Would you return exactly the lines below from the line with "Viewport: 1383px width, 802px" through the line with "This screenshot has width=566, height=347.", both included, and nothing else, leaving out the pictures?

Dataset content Start Marker

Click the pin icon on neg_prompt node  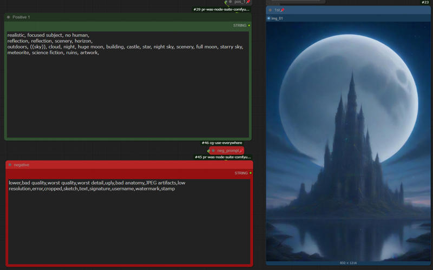(x=241, y=151)
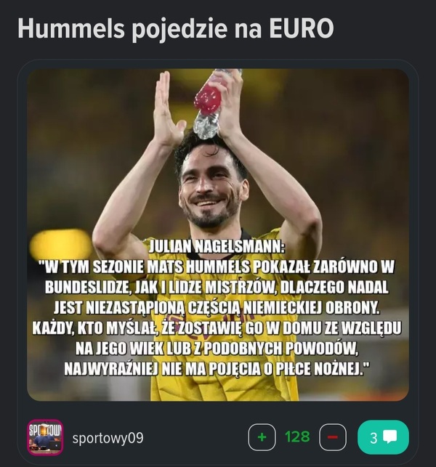Downvote the post with the minus button

[x=333, y=437]
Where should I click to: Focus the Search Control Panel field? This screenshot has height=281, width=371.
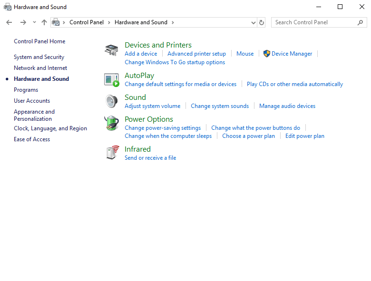pyautogui.click(x=314, y=22)
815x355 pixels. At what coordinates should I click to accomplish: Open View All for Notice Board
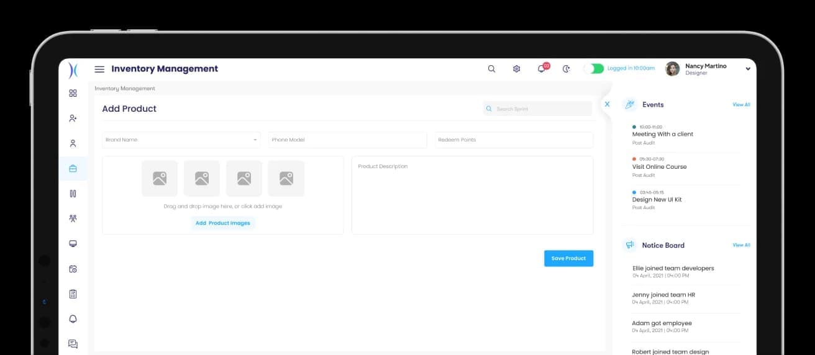tap(741, 245)
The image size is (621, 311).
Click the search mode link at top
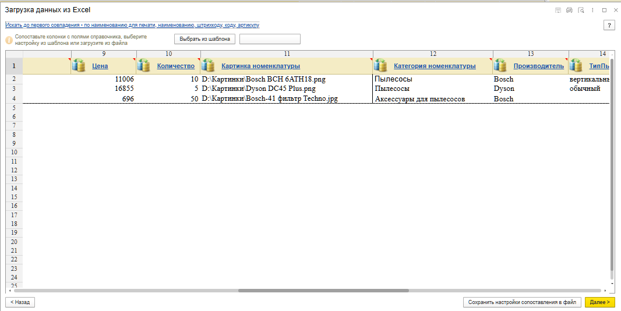click(132, 25)
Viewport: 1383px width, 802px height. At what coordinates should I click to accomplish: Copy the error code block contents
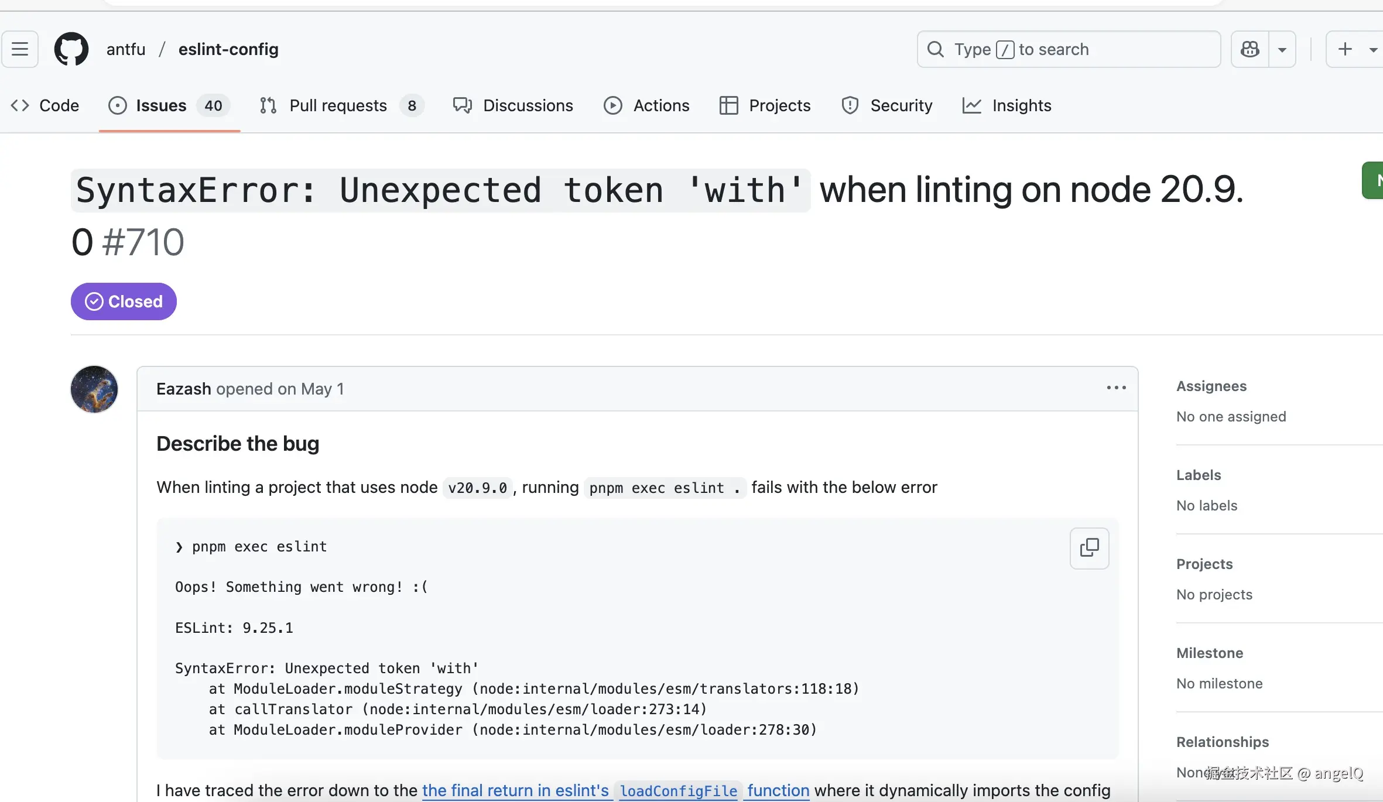(1089, 548)
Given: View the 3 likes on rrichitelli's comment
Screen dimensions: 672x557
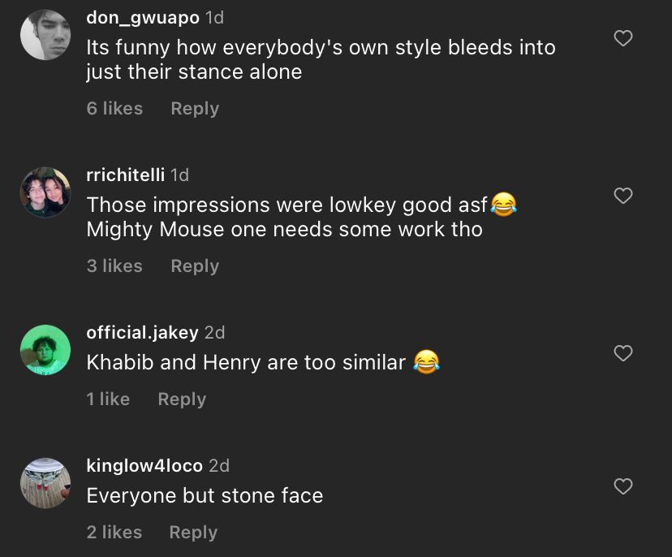Looking at the screenshot, I should (x=114, y=266).
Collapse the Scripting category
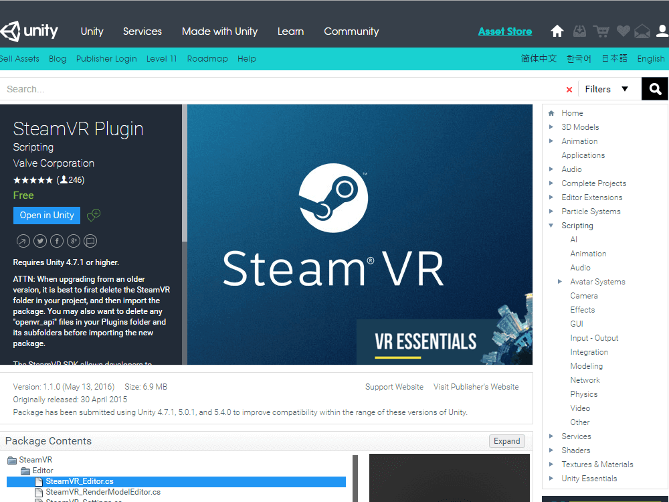 [x=551, y=226]
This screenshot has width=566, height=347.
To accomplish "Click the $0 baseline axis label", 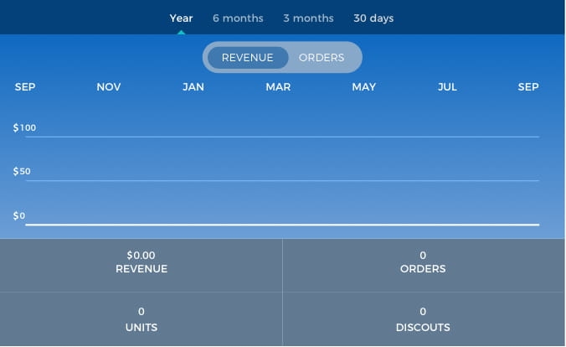I will (x=19, y=216).
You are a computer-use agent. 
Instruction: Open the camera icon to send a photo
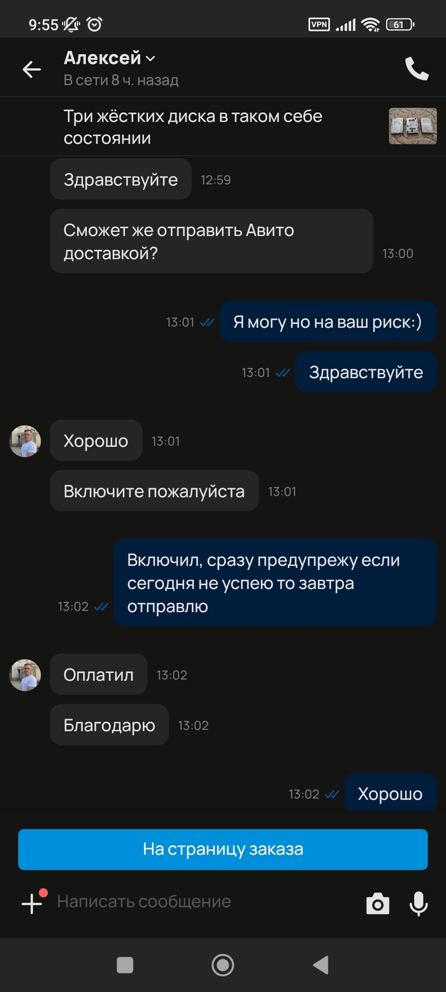(377, 903)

Dataset content End Marker

- _Output below_:
Viewport: 1383px width, 802px height. At what coordinates should I click to accomplish: Copy the error code block contents
(1089, 548)
Given: View the 3 likes on rrichitelli's comment
Screen dimensions: 672x557
Looking at the screenshot, I should (x=114, y=266).
Collapse the Scripting category
 [x=551, y=226]
This screenshot has width=566, height=347.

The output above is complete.